Santa Monica Airport was founded in 1915, or at least that’s when they leased the land. Some years later it was renamed to honor one Greayer Clover, a local kid who volunteered as an ambulance driver in the First World War and, while there, learned to fly, eventually perishing on a training flight before ever seeing battle. Today the name’s been forgotten except in the street name Cloverfield, a local thoroughfare. The 100-year lease is up in a couple of years, and it’s possible that it might not be renewed, so it might soon become an ex-airport.
Hancock Field in Santa Maria is now the site of Alan Hancock Community College. Some of the aircraft hangers and perhaps other buildings still exist, but when I drove past there a few months ago I remember thinking that now you wouldn’t know from the outside what they were originally unless you are pretty old. According to Wikipedia the field operated from 1929 to about 1959. I remember part of “The Spirit of St. Louis” starring Jimmy Stewart being filmed there in 1955-56. Airport Street was renamed College Avenue after the field was closed. I remember a school field trip to the National Weather Service office to watch them launch a weather balloon.

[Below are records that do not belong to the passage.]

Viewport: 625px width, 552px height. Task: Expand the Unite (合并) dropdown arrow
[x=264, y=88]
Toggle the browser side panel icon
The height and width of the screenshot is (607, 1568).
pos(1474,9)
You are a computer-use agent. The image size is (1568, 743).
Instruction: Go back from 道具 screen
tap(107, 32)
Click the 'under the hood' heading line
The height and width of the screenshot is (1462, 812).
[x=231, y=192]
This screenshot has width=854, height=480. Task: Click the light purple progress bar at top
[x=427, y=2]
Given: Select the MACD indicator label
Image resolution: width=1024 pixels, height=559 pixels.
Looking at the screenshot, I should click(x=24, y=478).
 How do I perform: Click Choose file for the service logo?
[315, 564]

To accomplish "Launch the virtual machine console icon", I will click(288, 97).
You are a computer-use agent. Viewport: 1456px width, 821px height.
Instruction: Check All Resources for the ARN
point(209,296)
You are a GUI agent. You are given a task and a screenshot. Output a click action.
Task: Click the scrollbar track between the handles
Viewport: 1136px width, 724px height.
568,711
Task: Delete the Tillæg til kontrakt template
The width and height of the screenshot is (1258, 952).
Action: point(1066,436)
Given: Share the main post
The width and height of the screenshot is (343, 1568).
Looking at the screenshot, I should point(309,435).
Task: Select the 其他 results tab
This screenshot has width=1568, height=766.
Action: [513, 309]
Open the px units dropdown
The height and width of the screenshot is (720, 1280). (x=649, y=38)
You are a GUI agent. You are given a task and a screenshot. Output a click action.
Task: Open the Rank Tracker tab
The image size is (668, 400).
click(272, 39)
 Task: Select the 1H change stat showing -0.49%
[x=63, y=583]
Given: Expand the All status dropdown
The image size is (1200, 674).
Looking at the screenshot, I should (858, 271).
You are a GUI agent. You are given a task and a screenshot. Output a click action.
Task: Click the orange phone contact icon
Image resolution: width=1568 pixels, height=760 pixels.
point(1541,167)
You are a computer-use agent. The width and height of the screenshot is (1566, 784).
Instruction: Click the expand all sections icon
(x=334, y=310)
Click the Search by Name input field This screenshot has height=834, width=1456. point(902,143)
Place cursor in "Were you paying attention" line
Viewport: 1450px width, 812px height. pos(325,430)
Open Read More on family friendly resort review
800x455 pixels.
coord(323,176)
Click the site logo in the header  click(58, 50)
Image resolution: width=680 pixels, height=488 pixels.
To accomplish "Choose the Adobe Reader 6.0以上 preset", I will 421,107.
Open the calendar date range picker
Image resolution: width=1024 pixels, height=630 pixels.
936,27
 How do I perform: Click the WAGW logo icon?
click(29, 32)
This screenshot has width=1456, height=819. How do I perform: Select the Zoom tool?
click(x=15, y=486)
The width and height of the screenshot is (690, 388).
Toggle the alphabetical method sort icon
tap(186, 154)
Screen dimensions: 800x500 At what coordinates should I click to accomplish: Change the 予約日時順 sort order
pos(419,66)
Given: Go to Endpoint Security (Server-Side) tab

San Fernando Airpark was in the San Fernando valley.
Hughes field was located west of the San Diego (405) freeway and South if the Marina Freeway (90).
Pretty much due west of the Fox Hills mall. And several miles north of the 105 freeway.
In 1911 Saugus, MA (where I now live) turned the Old Saugus Race Track into one of the first airfields in New England. It was eventually named Atwood Park, and was the site of the first New England Air Mail. It was an early flying school location, and stsayed in operation until 1927, after which it reverted to being a racetrack. It was suggested for use as a dirigible base in 1940, but never used for that purpose.
Hughes Airport was north below the bluff where Loyola Marymount University is, south of Jefferson Blvd.
I started working near LAX in 1985, which is the year Hughes Airport closed, and moved to L.A. in 1987. I don’t recall ever seeing any aircraft operating there.